Grazie Polly. In effetti anche per me sarebbe decisamente preferibile una attività alternativa al lavoretto.
C’è il pro e il contro. Nella scuola della Stellina l’anno scorso hanno fatto colorare un disegno con la lista delle cose che “la mamma fa per me”: cucina, lava, stira. Ho sorriso pensando che in quei mesi con Attila piccolissimo avevo assunto una colf che faceva tutte queste cose quindi, tecnicamente, per i miei bambini non stavo facendo nessun punto della lista. Ma mi dico che dipende poi da quello che vede la maestra, se quasi tutte le mamme sono casalinghe è anche giusto che da qualcuno arrivi il riconoscimento di un lavoro che porta ricchezza, anche se non è remunerato.

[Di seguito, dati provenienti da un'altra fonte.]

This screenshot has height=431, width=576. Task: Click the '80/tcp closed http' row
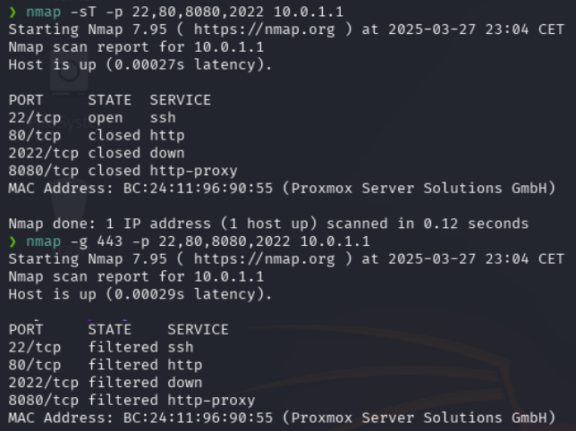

Forse parte del dispiacere di cui parla l’articolo è anche questo: hai un bel dirti che se tuo figlio cerca l’amico e non te, è perché si sente sicuro di te, un pochino ti senti “scontata”.
P.S. Ho trovato interessante che la lista fosse un prodotto dell’ora di italiano, perché la maestra tedesca invece aveva fatto preparare un quadretto.